PROMPT: From the listing below, extract each line containing the string "termékfotó".

DATA PROVIDED:
————————

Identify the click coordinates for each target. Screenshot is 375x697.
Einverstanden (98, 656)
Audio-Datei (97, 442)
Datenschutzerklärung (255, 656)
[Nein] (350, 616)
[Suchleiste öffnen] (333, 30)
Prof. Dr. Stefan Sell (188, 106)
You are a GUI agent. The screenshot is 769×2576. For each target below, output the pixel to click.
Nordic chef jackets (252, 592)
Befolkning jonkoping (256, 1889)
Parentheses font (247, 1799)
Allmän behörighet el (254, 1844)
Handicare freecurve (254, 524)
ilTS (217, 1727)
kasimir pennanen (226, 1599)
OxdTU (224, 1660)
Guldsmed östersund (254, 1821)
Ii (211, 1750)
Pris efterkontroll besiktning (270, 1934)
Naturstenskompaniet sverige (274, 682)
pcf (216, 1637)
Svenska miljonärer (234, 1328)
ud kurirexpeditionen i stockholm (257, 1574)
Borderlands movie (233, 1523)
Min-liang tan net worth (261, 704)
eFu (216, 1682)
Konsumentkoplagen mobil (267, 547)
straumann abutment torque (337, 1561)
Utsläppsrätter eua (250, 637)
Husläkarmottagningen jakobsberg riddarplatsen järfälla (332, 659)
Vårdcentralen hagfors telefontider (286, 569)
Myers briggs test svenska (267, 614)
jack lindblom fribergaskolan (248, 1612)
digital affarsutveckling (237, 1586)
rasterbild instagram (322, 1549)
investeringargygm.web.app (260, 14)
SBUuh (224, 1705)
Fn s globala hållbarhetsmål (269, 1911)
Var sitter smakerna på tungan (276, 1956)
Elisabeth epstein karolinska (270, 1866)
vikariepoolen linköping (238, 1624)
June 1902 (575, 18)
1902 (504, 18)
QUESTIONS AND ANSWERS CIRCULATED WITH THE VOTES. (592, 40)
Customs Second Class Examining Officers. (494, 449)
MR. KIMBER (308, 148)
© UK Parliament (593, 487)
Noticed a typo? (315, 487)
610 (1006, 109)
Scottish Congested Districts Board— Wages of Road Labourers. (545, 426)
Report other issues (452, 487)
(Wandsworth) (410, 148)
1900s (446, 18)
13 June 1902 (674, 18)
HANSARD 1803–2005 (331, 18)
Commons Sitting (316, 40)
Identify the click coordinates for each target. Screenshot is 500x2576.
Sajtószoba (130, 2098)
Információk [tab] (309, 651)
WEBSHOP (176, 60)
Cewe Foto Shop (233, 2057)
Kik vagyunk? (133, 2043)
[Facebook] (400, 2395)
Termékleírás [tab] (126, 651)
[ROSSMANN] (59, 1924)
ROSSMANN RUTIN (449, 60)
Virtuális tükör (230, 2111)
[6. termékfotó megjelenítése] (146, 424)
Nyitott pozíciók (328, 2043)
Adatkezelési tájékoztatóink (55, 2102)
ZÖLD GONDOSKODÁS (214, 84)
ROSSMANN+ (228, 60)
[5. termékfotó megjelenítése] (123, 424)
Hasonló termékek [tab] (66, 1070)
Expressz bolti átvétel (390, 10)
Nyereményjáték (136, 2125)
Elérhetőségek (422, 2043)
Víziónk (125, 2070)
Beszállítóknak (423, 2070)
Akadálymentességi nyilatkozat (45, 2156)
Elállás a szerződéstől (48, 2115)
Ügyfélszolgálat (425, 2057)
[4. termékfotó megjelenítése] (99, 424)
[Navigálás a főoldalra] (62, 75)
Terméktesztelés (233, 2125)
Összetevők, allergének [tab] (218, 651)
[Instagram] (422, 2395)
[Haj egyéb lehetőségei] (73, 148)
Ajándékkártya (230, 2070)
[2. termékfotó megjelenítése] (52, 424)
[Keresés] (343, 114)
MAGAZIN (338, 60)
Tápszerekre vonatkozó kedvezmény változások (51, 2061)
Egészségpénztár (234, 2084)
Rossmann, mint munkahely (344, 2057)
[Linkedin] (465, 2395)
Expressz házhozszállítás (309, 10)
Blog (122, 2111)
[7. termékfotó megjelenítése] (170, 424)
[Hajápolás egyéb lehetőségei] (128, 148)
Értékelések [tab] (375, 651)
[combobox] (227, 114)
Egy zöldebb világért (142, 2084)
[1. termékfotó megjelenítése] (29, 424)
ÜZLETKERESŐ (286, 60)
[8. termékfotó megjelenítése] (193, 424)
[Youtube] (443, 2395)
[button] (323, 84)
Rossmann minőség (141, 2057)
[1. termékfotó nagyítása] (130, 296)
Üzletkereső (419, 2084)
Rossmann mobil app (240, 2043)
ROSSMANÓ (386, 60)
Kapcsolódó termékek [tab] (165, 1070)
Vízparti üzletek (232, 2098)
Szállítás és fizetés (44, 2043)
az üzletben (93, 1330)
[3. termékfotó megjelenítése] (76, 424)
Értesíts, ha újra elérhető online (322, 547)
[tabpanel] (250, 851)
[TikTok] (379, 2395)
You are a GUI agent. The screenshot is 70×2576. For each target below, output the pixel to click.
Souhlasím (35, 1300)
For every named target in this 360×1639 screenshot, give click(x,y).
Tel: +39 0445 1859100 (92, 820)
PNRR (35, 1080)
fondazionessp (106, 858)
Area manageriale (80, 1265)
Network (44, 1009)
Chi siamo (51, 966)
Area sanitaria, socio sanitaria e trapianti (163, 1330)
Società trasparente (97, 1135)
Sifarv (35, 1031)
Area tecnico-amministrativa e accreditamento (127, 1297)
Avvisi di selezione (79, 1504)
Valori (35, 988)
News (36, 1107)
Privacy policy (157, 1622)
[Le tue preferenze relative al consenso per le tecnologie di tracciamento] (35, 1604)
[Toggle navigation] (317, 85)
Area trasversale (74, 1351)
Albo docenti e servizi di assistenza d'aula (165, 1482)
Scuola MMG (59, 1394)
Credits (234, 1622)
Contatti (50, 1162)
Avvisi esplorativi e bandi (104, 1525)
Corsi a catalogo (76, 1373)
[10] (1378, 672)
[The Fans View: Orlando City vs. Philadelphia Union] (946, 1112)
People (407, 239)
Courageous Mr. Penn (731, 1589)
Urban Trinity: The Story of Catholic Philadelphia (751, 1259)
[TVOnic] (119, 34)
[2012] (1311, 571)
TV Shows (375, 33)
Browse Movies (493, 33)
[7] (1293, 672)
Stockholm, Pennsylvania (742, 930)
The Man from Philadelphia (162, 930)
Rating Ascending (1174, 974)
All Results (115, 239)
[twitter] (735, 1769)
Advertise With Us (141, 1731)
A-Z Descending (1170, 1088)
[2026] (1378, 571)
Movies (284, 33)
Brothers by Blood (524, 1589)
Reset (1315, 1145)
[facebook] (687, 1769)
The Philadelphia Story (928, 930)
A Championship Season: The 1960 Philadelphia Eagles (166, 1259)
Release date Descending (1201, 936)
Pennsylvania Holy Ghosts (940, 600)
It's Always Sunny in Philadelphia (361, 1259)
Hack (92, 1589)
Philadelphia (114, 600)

————————

SOLUTION FOR THIS EXERCISE:
[6. termékfotó megjelenítése] (146, 424)
[5. termékfotó megjelenítése] (123, 424)
[4. termékfotó megjelenítése] (99, 424)
[2. termékfotó megjelenítése] (52, 424)
[7. termékfotó megjelenítése] (170, 424)
[1. termékfotó megjelenítése] (29, 424)
[8. termékfotó megjelenítése] (193, 424)
[1. termékfotó nagyítása] (130, 296)
[3. termékfotó megjelenítése] (76, 424)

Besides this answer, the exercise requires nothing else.